One thing hit me that I've always noticed coming from Europe, that many girls make themselves too unattractive and too uninteresting to breed. I mean going out in crappy stained bland white t-shirts or awful uncombed hair or otherwise simply not playing the game and showing no basic self-respect. Not Saturday morning, though even there there's a limit, but even Saturday night - it just simply doesn't happen in Europe like this - women will always take that moment at least.
Someone said something over here one day, "that's the first time some girl mentioned her boyfriend and it wasn't a come-on". Kind of the direct antithesis to "no means no". In another world, "no" was always a challenge, understood by both sides to some degree, not a final word, though there are definitely rules to what's acceptable or not in pursuing that challenge. That tango is expressed beautifully in Once Upon A Time in America, where DeNiro's character can never rise to the needed seduction, to the male role in his life-long love, always makes his selfish mistakes, and then substitutes a pathetic obscene desperate violation for what should have been an erotic culmination.

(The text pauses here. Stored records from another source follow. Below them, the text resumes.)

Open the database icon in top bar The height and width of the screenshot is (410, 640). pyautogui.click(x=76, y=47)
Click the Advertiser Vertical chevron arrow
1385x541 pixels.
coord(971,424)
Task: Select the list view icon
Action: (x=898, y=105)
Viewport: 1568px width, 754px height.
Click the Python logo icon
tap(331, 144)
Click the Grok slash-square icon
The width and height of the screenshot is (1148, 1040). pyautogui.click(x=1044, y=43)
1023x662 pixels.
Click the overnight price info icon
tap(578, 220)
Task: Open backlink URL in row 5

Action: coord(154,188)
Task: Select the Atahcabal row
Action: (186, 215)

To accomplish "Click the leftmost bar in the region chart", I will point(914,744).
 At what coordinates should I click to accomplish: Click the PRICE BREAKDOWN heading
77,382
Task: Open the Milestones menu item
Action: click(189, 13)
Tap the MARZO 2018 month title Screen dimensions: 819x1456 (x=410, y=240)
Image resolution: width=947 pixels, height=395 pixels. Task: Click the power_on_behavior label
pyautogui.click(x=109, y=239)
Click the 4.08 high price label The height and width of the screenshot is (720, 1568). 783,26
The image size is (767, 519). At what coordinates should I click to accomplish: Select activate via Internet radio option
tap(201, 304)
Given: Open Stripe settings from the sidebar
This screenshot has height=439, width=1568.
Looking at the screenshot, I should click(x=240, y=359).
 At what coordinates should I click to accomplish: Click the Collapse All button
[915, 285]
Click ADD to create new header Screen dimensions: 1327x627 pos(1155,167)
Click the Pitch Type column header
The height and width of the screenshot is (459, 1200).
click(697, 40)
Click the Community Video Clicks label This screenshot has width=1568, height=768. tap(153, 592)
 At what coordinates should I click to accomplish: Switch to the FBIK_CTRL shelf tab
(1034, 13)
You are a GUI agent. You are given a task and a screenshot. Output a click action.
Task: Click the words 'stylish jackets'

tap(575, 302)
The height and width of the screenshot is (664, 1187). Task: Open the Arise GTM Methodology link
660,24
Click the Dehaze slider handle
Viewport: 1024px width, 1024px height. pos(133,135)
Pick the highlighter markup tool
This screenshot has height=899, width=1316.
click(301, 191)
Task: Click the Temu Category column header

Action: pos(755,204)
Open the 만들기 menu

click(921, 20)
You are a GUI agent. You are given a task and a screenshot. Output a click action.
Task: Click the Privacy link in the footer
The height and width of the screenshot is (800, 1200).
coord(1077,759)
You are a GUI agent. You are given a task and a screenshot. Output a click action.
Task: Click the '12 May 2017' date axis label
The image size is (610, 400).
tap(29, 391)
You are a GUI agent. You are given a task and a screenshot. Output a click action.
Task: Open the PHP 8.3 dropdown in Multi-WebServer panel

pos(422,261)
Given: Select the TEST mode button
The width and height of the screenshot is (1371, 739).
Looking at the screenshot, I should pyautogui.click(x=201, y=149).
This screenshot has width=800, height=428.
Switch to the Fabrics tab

That's probably the Trump part as well - he wants to be Hef, but you don't imagine Hef abusing his toys, ruining the setup, just as you don't imagine Trump understanding or enjoying the jazz or the stereo and car or the intellectual discussion - his money took him from cover to foldout, workers bringing in gold crap everyewhere with no finesse. He'll always be the grasping boor from Queens, and it shows, so it's painful to see this boorishness succeed. Not in Chicago, not in LA, not really even New York, but in the hinterlands the unsophisticates took his seelf-evident carny seriously.
Steinem was fighting against Larry Flynt's version of violent rape and murder porn, not just Hef's fuzzy bunnies, and Paglia skips over the abhorrent sexism of the traditional Italian world - similar to Hef's comforting mama mansion and girl next door and never growing up. It's funny that I never got the Peter Pan naīvete of Holden Caulfield until I helped my kid read Catcher, nor grasped how it applies to the not-properly sexed, either the eunuched or the undeveloped puerile, insufficiently erotic. Parties of frat boys indeed - how the world is stymied.
Her take on objectification and art is illuminating and the gay example illustrative. I think it's ironic that we're having a much easier time codifying gay rights than women's or racial minorities. Is it our latent love of Greek classicism?